§ Working data:
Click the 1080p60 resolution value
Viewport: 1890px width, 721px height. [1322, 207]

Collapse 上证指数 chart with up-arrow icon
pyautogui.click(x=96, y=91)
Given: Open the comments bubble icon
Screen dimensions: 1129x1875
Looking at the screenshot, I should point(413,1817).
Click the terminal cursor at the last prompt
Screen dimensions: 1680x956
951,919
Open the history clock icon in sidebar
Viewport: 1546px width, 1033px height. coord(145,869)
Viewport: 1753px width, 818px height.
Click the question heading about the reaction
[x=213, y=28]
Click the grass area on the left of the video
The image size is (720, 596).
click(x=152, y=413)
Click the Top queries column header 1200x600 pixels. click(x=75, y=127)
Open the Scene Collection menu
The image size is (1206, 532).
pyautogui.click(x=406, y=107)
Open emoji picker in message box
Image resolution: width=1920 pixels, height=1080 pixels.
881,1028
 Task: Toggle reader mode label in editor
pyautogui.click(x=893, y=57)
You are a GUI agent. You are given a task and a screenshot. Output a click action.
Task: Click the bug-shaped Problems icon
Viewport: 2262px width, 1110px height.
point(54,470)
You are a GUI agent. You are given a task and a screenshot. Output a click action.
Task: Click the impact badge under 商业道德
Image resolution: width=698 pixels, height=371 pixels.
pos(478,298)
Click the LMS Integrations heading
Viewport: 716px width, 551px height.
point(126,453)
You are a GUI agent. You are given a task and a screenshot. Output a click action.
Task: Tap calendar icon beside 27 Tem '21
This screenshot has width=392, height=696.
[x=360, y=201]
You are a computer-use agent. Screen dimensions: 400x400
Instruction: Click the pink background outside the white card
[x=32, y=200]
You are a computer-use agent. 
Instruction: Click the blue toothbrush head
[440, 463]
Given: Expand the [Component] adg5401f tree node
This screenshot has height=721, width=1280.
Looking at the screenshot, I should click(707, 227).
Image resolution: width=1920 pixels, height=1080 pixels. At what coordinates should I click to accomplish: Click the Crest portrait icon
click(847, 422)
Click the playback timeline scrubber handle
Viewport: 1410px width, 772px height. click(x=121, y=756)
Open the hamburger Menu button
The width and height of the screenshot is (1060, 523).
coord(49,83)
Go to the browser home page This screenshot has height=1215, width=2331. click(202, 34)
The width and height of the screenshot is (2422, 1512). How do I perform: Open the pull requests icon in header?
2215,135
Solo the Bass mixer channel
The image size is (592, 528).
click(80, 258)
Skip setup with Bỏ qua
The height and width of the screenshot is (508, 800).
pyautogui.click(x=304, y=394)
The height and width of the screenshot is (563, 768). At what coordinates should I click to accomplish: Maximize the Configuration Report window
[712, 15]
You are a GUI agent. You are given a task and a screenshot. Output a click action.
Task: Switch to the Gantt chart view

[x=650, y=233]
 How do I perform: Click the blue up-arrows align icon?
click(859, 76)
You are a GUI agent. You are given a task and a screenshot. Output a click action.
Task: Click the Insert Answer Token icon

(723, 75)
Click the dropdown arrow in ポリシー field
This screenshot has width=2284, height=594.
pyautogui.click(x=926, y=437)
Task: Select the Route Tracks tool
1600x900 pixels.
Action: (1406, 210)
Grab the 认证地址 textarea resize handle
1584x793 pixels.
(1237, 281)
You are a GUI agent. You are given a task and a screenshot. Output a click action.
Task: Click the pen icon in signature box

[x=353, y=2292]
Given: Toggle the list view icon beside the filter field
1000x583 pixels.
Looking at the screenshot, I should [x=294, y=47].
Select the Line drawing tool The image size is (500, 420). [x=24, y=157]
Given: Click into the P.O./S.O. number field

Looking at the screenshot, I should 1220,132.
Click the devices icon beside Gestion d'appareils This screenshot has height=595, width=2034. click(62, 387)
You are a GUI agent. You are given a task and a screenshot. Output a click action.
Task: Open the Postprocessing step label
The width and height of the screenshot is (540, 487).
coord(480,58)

§ Problem:
Copy out every one of the entries above word for word, changing and omitting nothing.

§ Full response:
Click the 1080p60 resolution value
Viewport: 1890px width, 721px height. [1322, 207]

Collapse 上证指数 chart with up-arrow icon
pyautogui.click(x=96, y=91)
Given: Open the comments bubble icon
Screen dimensions: 1129x1875
Looking at the screenshot, I should point(413,1817).
Click the terminal cursor at the last prompt
Screen dimensions: 1680x956
951,919
Open the history clock icon in sidebar
Viewport: 1546px width, 1033px height. coord(145,869)
Viewport: 1753px width, 818px height.
Click the question heading about the reaction
[x=213, y=28]
Click the grass area on the left of the video
The image size is (720, 596).
click(x=152, y=413)
Click the Top queries column header 1200x600 pixels. click(x=75, y=127)
Open the Scene Collection menu
The image size is (1206, 532).
pyautogui.click(x=406, y=107)
Open emoji picker in message box
Image resolution: width=1920 pixels, height=1080 pixels.
881,1028
 Task: Toggle reader mode label in editor
pyautogui.click(x=893, y=57)
You are a GUI agent. You are given a task and a screenshot. Output a click action.
Task: Click the bug-shaped Problems icon
Viewport: 2262px width, 1110px height.
point(54,470)
You are a GUI agent. You are given a task and a screenshot. Output a click action.
Task: Click the impact badge under 商业道德
Image resolution: width=698 pixels, height=371 pixels.
pos(478,298)
Click the LMS Integrations heading
Viewport: 716px width, 551px height.
point(126,453)
You are a GUI agent. You are given a task and a screenshot. Output a click action.
Task: Tap calendar icon beside 27 Tem '21
This screenshot has width=392, height=696.
[x=360, y=201]
You are a computer-use agent. Screen dimensions: 400x400
Instruction: Click the pink background outside the white card
[x=32, y=200]
You are a computer-use agent. 
Instruction: Click the blue toothbrush head
[440, 463]
Given: Expand the [Component] adg5401f tree node
This screenshot has height=721, width=1280.
Looking at the screenshot, I should click(707, 227).
Image resolution: width=1920 pixels, height=1080 pixels. At what coordinates should I click to accomplish: Click the Crest portrait icon
click(847, 422)
Click the playback timeline scrubber handle
Viewport: 1410px width, 772px height. click(x=121, y=756)
Open the hamburger Menu button
The width and height of the screenshot is (1060, 523).
coord(49,83)
Go to the browser home page This screenshot has height=1215, width=2331. click(202, 34)
The width and height of the screenshot is (2422, 1512). How do I perform: Open the pull requests icon in header?
2215,135
Solo the Bass mixer channel
The image size is (592, 528).
click(80, 258)
Skip setup with Bỏ qua
The height and width of the screenshot is (508, 800).
pyautogui.click(x=304, y=394)
The height and width of the screenshot is (563, 768). At what coordinates should I click to accomplish: Maximize the Configuration Report window
[712, 15]
You are a GUI agent. You are given a task and a screenshot. Output a click action.
Task: Switch to the Gantt chart view

[x=650, y=233]
 How do I perform: Click the blue up-arrows align icon?
click(859, 76)
You are a GUI agent. You are given a task and a screenshot. Output a click action.
Task: Click the Insert Answer Token icon

(723, 75)
Click the dropdown arrow in ポリシー field
This screenshot has width=2284, height=594.
pyautogui.click(x=926, y=437)
Task: Select the Route Tracks tool
1600x900 pixels.
Action: (1406, 210)
Grab the 认证地址 textarea resize handle
1584x793 pixels.
(1237, 281)
You are a GUI agent. You are given a task and a screenshot. Output a click action.
Task: Click the pen icon in signature box

[x=353, y=2292]
Given: Toggle the list view icon beside the filter field
1000x583 pixels.
Looking at the screenshot, I should [x=294, y=47].
Select the Line drawing tool The image size is (500, 420). [x=24, y=157]
Given: Click into the P.O./S.O. number field

Looking at the screenshot, I should 1220,132.
Click the devices icon beside Gestion d'appareils This screenshot has height=595, width=2034. click(62, 387)
You are a GUI agent. You are given a task and a screenshot. Output a click action.
Task: Open the Postprocessing step label
The width and height of the screenshot is (540, 487).
coord(480,58)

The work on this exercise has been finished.